**GOAL OF THE EXERCISE:** Revise the rows below so that every occurrence of "computer-use agent" reads "desktop automation agent", keeping all other text unchanged.

(Rows from a data collection)
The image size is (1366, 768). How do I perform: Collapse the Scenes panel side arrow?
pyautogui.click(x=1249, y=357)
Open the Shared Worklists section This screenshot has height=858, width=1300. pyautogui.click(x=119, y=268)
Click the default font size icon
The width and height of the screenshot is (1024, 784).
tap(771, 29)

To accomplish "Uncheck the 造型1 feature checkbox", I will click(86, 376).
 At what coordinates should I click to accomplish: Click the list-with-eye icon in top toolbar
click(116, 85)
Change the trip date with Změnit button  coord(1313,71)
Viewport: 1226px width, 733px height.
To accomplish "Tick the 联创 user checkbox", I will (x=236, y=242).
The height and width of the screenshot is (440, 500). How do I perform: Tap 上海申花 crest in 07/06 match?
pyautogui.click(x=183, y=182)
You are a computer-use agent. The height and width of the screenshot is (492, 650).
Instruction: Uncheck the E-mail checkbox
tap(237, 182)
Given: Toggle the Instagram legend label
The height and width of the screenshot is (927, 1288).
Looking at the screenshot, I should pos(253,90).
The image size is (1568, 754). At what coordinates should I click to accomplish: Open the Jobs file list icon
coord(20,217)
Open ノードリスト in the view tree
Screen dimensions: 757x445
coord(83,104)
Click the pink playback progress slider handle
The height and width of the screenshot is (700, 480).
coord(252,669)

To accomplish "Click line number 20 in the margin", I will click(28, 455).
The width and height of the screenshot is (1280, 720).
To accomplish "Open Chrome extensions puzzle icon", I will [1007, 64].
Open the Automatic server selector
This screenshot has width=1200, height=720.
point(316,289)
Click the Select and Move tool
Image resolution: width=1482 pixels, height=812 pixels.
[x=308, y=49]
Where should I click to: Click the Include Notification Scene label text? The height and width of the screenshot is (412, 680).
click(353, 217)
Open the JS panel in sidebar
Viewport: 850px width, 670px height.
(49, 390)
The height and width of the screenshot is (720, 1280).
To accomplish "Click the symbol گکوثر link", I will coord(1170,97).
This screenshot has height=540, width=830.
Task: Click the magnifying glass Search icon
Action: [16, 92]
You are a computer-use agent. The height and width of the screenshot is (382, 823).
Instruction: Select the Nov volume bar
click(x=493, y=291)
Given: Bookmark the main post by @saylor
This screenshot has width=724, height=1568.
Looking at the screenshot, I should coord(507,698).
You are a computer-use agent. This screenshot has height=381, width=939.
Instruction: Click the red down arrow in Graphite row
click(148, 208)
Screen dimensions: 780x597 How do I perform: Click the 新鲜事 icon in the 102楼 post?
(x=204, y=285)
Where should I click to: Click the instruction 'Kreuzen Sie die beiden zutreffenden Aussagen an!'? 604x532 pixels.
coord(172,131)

**EXERCISE SOLUTION:**
The image size is (1366, 768). How do I perform: Collapse the Scenes panel side arrow?
pyautogui.click(x=1249, y=357)
Open the Shared Worklists section This screenshot has height=858, width=1300. pyautogui.click(x=119, y=268)
Click the default font size icon
The width and height of the screenshot is (1024, 784).
tap(771, 29)

To accomplish "Uncheck the 造型1 feature checkbox", I will click(86, 376).
 At what coordinates should I click to accomplish: Click the list-with-eye icon in top toolbar
click(116, 85)
Change the trip date with Změnit button  coord(1313,71)
Viewport: 1226px width, 733px height.
To accomplish "Tick the 联创 user checkbox", I will (x=236, y=242).
The height and width of the screenshot is (440, 500). How do I perform: Tap 上海申花 crest in 07/06 match?
pyautogui.click(x=183, y=182)
You are a desktop automation agent. The height and width of the screenshot is (492, 650).
Instruction: Uncheck the E-mail checkbox
tap(237, 182)
Given: Toggle the Instagram legend label
The height and width of the screenshot is (927, 1288).
Looking at the screenshot, I should pos(253,90).
The image size is (1568, 754). At what coordinates should I click to accomplish: Open the Jobs file list icon
coord(20,217)
Open ノードリスト in the view tree
Screen dimensions: 757x445
coord(83,104)
Click the pink playback progress slider handle
The height and width of the screenshot is (700, 480).
coord(252,669)

To accomplish "Click line number 20 in the margin", I will click(28, 455).
The width and height of the screenshot is (1280, 720).
To accomplish "Open Chrome extensions puzzle icon", I will [1007, 64].
Open the Automatic server selector
This screenshot has width=1200, height=720.
point(316,289)
Click the Select and Move tool
Image resolution: width=1482 pixels, height=812 pixels.
[x=308, y=49]
Where should I click to: Click the Include Notification Scene label text? The height and width of the screenshot is (412, 680).
click(353, 217)
Open the JS panel in sidebar
Viewport: 850px width, 670px height.
(49, 390)
The height and width of the screenshot is (720, 1280).
To accomplish "Click the symbol گکوثر link", I will coord(1170,97).
This screenshot has height=540, width=830.
Task: Click the magnifying glass Search icon
Action: [16, 92]
You are a desktop automation agent. The height and width of the screenshot is (382, 823).
Instruction: Select the Nov volume bar
click(x=493, y=291)
Given: Bookmark the main post by @saylor
This screenshot has width=724, height=1568.
Looking at the screenshot, I should coord(507,698).
You are a desktop automation agent. This screenshot has height=381, width=939.
Instruction: Click the red down arrow in Graphite row
click(148, 208)
Screen dimensions: 780x597 How do I perform: Click the 新鲜事 icon in the 102楼 post?
(x=204, y=285)
Where should I click to: Click the instruction 'Kreuzen Sie die beiden zutreffenden Aussagen an!'? 604x532 pixels.
coord(172,131)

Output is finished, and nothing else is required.